Before long, she emerged as an impassioned classroom volunteer and advocate for better schools, and began her six years on the Sisters School Board, mostly as chair.
She may have left behind the glamour and excitement of her work at the pinnacle of the field of development economics, but she didn't leave behind her analytical appetite, her pursuit of excellence, her wisdom or warmth or wit.
She pored over budgets until everything made sense or, in some cases, simply didn't.
Recession be damned, she masterminded the Local Option renewal in 2009.
Despite distractions from littler issues, she never gave up on the proposition that our schools should meet the needs of all our kids, and that good enough is, well, simply not good enough.
Perhaps she was such a good leader because she brought out the best in others, giving credit to them no matter how much of the work she did herself. Or perhaps because she always put service above self. Last year, the chamber of commerce honored her tireless and exceptionally effective volunteer work by naming her Sisters Citizen of the Year.
Within months of that award, she was diagnosed with acute leukemia.
Chris faced this illness without anger or self-pity, but with the same clear-headed determination that she brought to everything else - quietly accepting, Zen-like, what she could no longer control and concentrating on what she could.
At OHSU's Bone Marrow Transplant Center, her tenacity and resolve became legendary during her weeks and weeks of hospitalization - her incessant walks around the floor, necessary to keep up her strength, earned her the moniker Marathon Mama.

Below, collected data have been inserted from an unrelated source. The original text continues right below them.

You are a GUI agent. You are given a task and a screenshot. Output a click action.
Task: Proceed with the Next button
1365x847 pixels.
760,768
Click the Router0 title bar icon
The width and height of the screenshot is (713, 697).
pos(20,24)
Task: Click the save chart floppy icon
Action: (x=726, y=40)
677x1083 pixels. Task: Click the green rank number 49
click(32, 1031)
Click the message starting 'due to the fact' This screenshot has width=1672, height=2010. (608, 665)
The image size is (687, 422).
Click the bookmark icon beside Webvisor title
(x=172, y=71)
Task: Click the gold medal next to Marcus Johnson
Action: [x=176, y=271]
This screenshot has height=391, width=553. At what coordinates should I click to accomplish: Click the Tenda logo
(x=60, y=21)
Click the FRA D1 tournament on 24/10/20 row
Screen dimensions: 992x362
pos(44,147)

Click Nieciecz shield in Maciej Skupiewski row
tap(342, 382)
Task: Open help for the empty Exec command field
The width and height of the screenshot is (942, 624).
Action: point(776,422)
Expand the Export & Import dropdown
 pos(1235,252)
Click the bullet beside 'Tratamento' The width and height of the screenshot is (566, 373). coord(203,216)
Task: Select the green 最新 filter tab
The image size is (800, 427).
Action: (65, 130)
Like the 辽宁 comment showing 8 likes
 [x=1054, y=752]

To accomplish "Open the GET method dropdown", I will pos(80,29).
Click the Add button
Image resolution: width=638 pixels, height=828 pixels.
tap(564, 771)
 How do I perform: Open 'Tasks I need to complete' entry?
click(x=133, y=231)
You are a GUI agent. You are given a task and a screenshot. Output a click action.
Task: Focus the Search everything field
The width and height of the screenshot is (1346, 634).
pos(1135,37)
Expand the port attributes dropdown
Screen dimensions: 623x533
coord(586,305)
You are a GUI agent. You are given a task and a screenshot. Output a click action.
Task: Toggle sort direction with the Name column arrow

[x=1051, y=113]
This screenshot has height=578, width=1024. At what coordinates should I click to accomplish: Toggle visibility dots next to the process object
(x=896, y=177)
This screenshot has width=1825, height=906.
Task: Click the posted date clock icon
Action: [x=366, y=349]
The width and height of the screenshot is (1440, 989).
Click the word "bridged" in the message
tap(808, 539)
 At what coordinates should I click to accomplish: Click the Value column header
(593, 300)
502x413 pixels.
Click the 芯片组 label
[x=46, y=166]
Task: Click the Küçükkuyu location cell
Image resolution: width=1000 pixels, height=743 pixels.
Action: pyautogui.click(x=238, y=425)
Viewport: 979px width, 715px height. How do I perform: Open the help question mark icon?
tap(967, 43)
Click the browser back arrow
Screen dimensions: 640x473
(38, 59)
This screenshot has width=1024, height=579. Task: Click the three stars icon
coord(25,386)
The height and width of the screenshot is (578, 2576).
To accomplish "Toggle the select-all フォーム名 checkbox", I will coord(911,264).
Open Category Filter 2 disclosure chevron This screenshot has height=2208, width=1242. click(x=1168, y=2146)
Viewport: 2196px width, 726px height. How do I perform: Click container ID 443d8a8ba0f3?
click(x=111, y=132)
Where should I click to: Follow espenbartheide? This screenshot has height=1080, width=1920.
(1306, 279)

Her wit and smile, her ability to connect personally to her nurses and aides, her concern for the comfort of her visitors-all made her a favored patient.
She carried on through this Sisyphean struggle with a great deal of steady courage and quiet dignity.
But ultimately, her strength ebbed and all the medical skill, all the force of her own will, all the love and caring from family and friends could not stem the ravages of her leukemia and its treatment.
She ended her final journey in peace and calm late on a sunny afternoon at the Hopewell Hospice in Portland.
It might not be too much to imagine her final thoughts as coming from among her favorite songs - that it was, finally, time to send in the clowns, or, perhaps at last, here comes the sun.
Her journey would have been so much more difficult without the incredible outpouring of love, support, goodwill, resources, thoughts and prayers of this community. It buoyed her during her illness, and now it buoys her family. On her behalf, thank you to everyone on Team Chris who kept the vigil, who never gave up, who were always there.
Her immediate family resides in Sisters - her husband of 25 years, Chuck Humphreys; and their two sons, Christopher Humphreys, 18, and Zachary Jones, 16. In addition, she is survived by her 95-year-old mother, Sally Jones; her younger sister, Sara Carlin; and brother, Boomer Jones.
To celebrate her life, there will be a memorial at FivePine Conference Center on Friday, May 24. Come raise a glass to Chris at 5 p.m., with the service beginning about 5:30 p.m.
Donations to honor her can be made to charities of choice.